In The News

Pint-sized history

This article originally appeared in the Chicago Journal.

Chicago is known as the city that works. But for just as long as its residents have toiled, they’ve been going to drink after the fact.

On Tuesday night in the West Loop, history buffs and booze lovers met halfway at Haymarket Pub and Brewery, 737 W. Randolph St., to learn just how the city grew up around beer and that state of the relationship today.

Hosted by the Illinois Humanities Council’s Public Square program, about 100 people gathered in Haymarket’s back room to hear Elizabeth Garibay, public program manager of the Chicago History Museum, and Haymarket owner Pete Crowley talk about the connection.

More than just being a way to rid yourself of brain cells, the social atmosphere that usually accompanies beer guzzling tends to foster civic engagement, Garibay said. Indeed, while Chicago wasn’t officially founded as a city until 1837, by 1833 it had some of its first bars, according to Garibay.

“In 1833, there were only about 200 residents in the city of Chicago, and we already had three bars,” she noted.

All three were centered around the fork where the Chicago River’s north and south branches split, known as Wolf Point. Appropriately, the first bar was called Wolf Point Tavern, and the second was called the Fork Tavern. But the third, one of the most important, was named the Sauganash Tavern, part of a hotel of the same name.

It was there, amid drinks, that the city formally began.

“There was card playing, there was dancing, there was eating, and it was just a really fun place. Sort of a place to forget that life was pretty tough back then in Chicago,” Garibay said. “In 1833, it was also the place where 28 voters elected the first city officials, and it was also the place where those officials said, ‘Hey, let’s make this place official.’ So Chicago literally got its start in a bar.”

As the city grew larger and more immigrants arrived, one of the biggest groups to move in was the Germans, who brought with them a different set of values for drinking. Instead of the heavier, more alcoholic ales that British descendents had originally brought to the area, Germans preferred lighter, much less alcoholic lagers.

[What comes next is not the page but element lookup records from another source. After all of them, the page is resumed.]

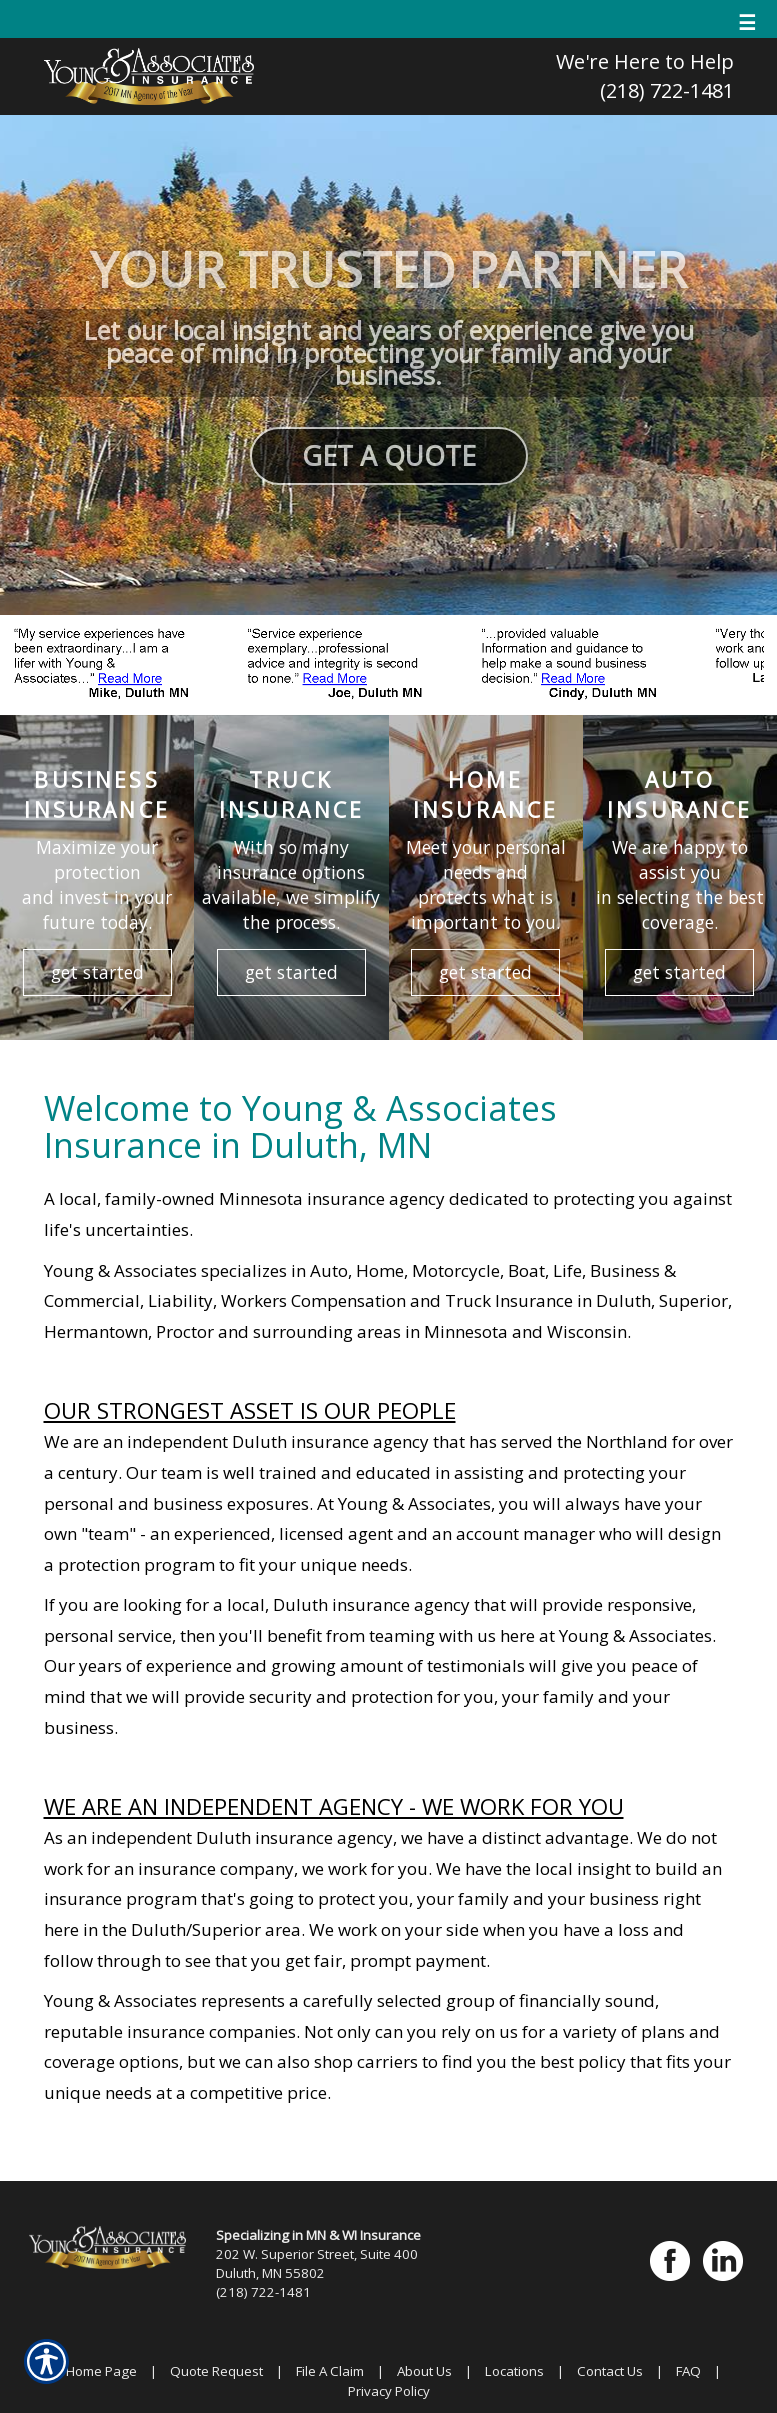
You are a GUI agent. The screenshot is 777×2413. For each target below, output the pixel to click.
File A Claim (330, 2371)
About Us (424, 2371)
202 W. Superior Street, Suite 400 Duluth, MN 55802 (317, 2263)
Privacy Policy (389, 2391)
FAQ (688, 2371)
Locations (514, 2371)
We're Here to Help (645, 61)
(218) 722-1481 (667, 90)
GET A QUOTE (389, 456)
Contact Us (610, 2371)
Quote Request (216, 2371)
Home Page (101, 2371)
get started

These began to take off during the Civil War, mainly because they were often handed out to soldiers by the government as part of their rations. That led to an explosion in the industry.

“It became more mainstream, and it became a huge opportunity for Chicago and Milwaukee,” Garibay said. “Then in 1871, the Great Chicago Fire happens, and that is really when Chicago’s beer industry starts taking a dive because they just can’t keep up.”

Many of the city’s breweries were ruined, and those that had the choice of rebuilding chose instead to pick up and move north to Milwaukee’s burgeoning brewery scene.

Fast forward to today, and brewing in Chicago is gaining steam again on the local level after decades of domination by big breweries, Pete Crowley, Haymarket’s owner, told the crowd.

It took a lot of factors for craft brewing and the age-old tradition of brewpubs to gain steam in Chicago again, not the least of which was the recent downturn in the economy. In a brewpub, almost a third of the space has to be devoted to brewing equipment and can’t be used for a restaurant or paying customers, he said — that can make it difficult to get started unless circumstances are just right.

“There weren’t a lot of craft breweries because no one could sign a lease on enough space to have room in downtown Chicago to make beer,” Crowley said. “So the fact that rents went down, and a lot of warehouse districts had a lot of space for a fairer price helped the brewing industry.”

Crowley’s also in a unique position to look ahead in the relationship between beer and politics. He’s president of the Illinois Craft Brewers Guild, a group that’s spent a lot of time lobbying to get the state’s laws changed to give small brewers more flexibility in selling their product.

Last spring, they tried to get a law passed that would have made it easier to self-distribute small amounts of beer instead of going through a middleman. But it was rewritten at the last second through the efforts of big liquor distributors, he said, essentially neutering it and making the process even more convoluted.

Still, the craft brewing industry is stronger than ever, largely because of their solidarity and enthusiasm to collaborate, he said.

“This is what sets us apart from every other industry. You don’t see the car industry, the clothing industry, Coke and Pepsi, you don’t see them collaborating with each other and working on a new recipe. The craft brewing industry, we’re all friends,” Crowley said. “We all want each other to succeed.”